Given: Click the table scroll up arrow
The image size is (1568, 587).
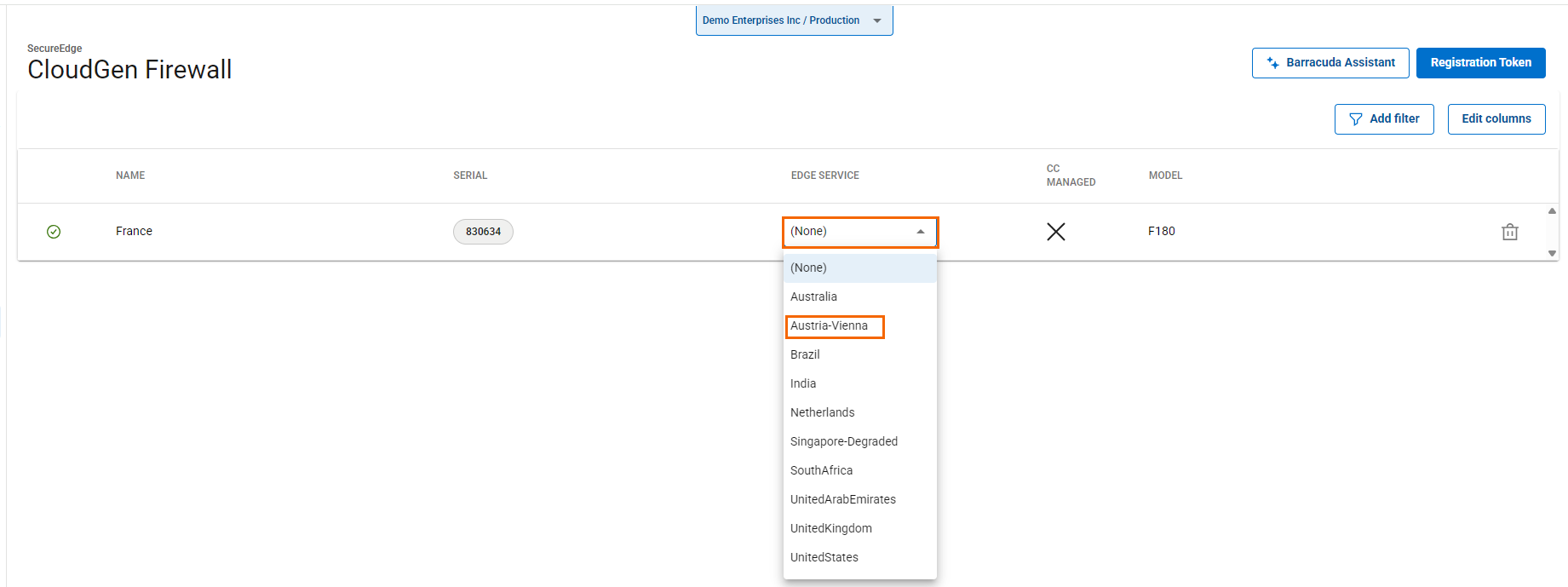Looking at the screenshot, I should pyautogui.click(x=1552, y=210).
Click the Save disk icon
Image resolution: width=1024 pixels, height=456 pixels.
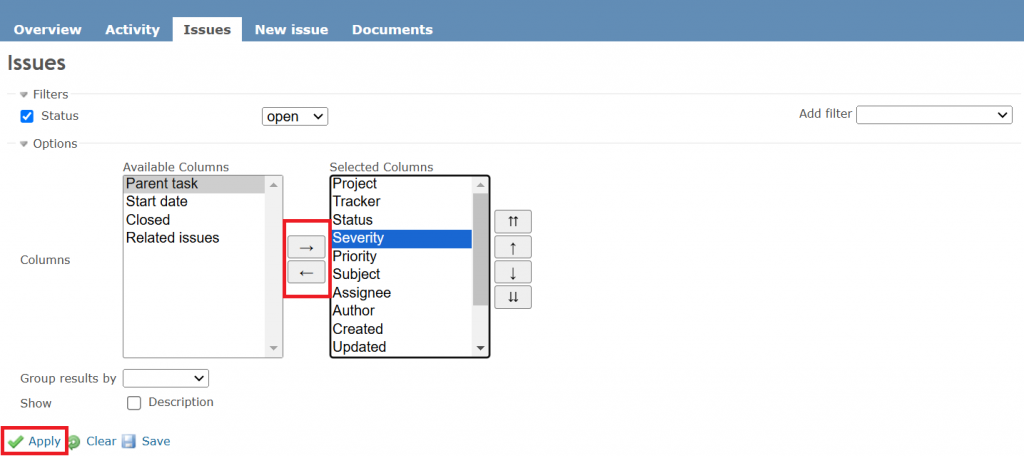click(x=129, y=442)
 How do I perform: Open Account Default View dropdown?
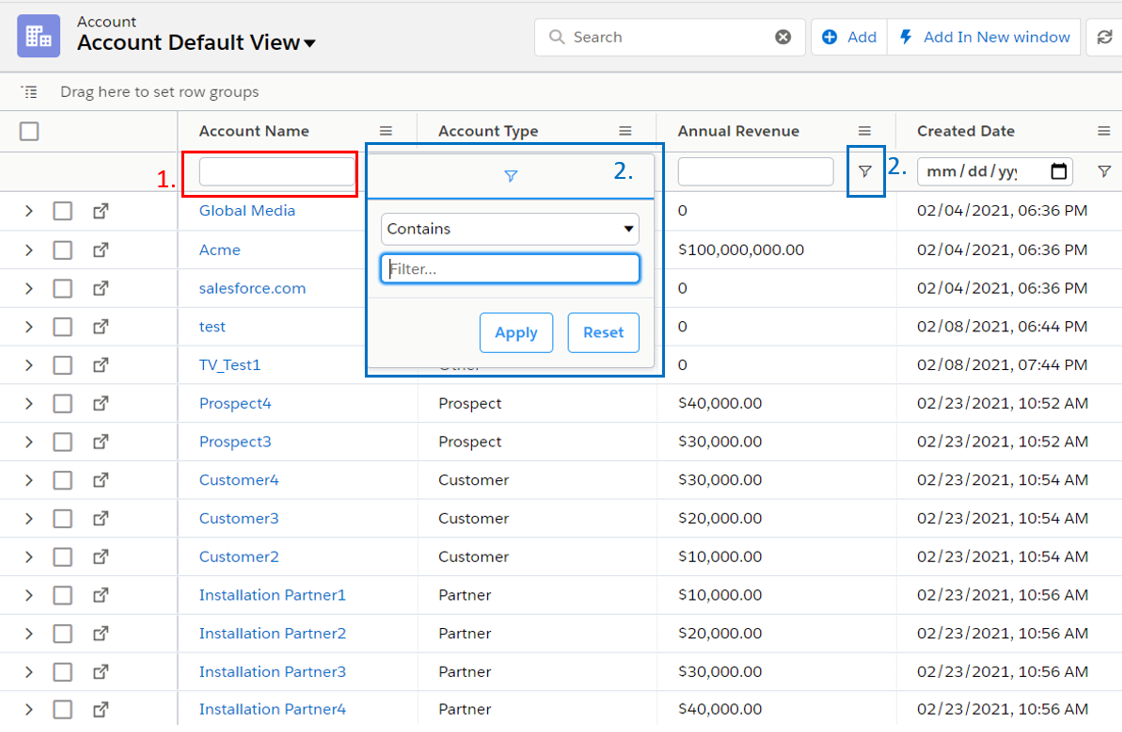tap(310, 43)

....

### What is being asked
The answer must restate each entry word for word and contain no images.

### Reply to the task
Given: Click the table scroll up arrow
The image size is (1568, 587).
Looking at the screenshot, I should pyautogui.click(x=1552, y=210).
Click the Save disk icon
Image resolution: width=1024 pixels, height=456 pixels.
click(x=129, y=442)
 How do I perform: Open Account Default View dropdown?
tap(310, 43)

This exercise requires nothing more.